++++ Data extract

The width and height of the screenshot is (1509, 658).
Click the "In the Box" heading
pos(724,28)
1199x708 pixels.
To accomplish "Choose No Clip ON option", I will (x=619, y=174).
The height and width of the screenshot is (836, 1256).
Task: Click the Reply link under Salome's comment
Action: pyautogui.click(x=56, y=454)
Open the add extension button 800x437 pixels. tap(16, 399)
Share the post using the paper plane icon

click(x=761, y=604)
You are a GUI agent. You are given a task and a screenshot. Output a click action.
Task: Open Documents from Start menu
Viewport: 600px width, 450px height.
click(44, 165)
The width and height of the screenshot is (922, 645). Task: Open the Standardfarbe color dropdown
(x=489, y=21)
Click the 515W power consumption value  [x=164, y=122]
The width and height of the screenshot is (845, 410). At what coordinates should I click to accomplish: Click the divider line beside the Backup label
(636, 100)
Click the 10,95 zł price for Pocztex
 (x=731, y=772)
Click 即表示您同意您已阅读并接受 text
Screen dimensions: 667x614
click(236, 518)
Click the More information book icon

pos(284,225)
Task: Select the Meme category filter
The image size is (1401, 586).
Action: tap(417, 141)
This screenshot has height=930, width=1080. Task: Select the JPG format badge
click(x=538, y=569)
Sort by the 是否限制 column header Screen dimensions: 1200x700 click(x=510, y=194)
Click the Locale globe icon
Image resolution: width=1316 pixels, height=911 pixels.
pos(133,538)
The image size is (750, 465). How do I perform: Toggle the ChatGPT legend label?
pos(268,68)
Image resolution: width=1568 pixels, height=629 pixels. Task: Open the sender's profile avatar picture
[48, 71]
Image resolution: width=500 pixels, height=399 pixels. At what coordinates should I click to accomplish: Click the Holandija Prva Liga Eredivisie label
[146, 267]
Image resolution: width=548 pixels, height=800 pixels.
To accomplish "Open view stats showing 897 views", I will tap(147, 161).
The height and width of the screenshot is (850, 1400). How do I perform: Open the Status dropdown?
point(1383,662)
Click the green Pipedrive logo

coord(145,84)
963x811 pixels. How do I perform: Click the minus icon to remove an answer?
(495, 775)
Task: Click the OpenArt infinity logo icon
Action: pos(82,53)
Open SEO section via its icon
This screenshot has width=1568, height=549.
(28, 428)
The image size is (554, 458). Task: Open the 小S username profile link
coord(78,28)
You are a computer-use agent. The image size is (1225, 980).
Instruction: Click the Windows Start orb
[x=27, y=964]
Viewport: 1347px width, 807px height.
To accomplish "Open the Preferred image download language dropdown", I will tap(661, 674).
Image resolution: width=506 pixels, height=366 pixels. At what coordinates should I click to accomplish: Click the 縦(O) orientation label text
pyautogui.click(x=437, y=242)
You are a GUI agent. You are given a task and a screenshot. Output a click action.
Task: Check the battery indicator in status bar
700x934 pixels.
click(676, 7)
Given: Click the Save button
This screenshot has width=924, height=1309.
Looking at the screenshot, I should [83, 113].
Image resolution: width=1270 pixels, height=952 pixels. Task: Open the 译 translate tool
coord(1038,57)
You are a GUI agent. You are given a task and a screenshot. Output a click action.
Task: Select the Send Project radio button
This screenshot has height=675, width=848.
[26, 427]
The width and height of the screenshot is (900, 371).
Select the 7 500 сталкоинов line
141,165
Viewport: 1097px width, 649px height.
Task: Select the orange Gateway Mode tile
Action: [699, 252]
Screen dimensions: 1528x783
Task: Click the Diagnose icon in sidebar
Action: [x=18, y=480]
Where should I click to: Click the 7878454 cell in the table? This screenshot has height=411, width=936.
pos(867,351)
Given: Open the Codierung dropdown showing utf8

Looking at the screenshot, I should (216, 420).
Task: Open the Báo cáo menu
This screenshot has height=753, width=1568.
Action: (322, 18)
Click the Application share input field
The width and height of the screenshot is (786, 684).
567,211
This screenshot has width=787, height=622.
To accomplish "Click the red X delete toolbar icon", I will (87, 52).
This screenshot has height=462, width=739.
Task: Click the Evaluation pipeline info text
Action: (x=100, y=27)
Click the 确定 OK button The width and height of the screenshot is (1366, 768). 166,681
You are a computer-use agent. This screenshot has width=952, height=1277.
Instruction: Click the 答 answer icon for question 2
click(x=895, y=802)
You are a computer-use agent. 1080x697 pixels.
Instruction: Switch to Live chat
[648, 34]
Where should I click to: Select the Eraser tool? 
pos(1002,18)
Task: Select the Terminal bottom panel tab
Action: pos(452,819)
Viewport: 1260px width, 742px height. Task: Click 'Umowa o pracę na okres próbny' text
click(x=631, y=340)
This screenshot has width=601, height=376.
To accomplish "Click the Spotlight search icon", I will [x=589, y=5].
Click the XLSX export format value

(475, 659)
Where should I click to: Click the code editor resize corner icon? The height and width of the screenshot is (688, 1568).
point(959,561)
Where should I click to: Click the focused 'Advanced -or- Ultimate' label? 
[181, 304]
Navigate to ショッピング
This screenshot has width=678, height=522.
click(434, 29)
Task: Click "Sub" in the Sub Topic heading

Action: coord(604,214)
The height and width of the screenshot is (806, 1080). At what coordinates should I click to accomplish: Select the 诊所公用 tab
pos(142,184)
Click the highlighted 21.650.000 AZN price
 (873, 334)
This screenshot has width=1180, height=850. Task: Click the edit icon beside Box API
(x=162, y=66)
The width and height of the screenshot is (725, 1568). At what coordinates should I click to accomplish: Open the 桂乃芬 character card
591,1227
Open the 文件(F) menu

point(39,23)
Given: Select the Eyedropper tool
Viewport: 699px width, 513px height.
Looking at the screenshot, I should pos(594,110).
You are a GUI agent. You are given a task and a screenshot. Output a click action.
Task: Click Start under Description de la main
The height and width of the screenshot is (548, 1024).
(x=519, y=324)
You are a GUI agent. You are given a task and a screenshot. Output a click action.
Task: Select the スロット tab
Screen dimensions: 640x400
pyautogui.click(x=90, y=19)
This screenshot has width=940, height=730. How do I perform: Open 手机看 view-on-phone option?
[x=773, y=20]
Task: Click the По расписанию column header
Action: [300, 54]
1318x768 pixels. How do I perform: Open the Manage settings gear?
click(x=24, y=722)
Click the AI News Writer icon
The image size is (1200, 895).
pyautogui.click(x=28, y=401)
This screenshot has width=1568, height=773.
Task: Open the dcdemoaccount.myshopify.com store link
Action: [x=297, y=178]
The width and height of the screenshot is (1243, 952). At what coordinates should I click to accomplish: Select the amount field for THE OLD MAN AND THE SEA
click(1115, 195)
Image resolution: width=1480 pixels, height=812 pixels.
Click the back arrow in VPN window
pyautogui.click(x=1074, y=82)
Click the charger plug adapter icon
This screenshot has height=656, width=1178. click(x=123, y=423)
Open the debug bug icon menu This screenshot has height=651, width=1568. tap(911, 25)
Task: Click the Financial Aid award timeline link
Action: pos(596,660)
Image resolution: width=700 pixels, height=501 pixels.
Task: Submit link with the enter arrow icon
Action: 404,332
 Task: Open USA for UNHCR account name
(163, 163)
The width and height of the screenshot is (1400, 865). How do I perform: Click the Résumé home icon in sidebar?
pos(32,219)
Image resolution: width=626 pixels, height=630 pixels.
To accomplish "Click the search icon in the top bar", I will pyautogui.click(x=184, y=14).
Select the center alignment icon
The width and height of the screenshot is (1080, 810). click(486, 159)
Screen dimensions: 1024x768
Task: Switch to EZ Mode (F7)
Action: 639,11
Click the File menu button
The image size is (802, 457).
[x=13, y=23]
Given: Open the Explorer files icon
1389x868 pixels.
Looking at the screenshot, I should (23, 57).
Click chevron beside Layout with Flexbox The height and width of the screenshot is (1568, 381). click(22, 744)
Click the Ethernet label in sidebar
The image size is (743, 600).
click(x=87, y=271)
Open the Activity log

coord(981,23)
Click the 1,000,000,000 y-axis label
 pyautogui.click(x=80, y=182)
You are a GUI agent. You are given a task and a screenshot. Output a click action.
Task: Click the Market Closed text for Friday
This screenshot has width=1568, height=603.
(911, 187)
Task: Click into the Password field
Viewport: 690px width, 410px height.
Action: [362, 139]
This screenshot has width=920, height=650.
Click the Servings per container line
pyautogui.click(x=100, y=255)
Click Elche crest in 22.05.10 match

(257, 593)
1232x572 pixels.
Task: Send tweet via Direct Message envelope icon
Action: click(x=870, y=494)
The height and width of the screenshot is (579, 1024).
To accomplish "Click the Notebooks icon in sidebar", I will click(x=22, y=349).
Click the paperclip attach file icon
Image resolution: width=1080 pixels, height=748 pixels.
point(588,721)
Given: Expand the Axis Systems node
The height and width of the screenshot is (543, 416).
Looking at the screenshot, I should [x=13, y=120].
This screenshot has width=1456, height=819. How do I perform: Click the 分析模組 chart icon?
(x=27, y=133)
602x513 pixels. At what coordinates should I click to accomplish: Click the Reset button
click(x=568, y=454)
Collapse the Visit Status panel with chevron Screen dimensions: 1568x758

++++++++

Exercise instructions
Note every line of the records that holds the word "search", and copy it.

Expected answer
To accomplish "Click the Spotlight search icon", I will [x=589, y=5].
To accomplish "Click the search icon in the top bar", I will pyautogui.click(x=184, y=14).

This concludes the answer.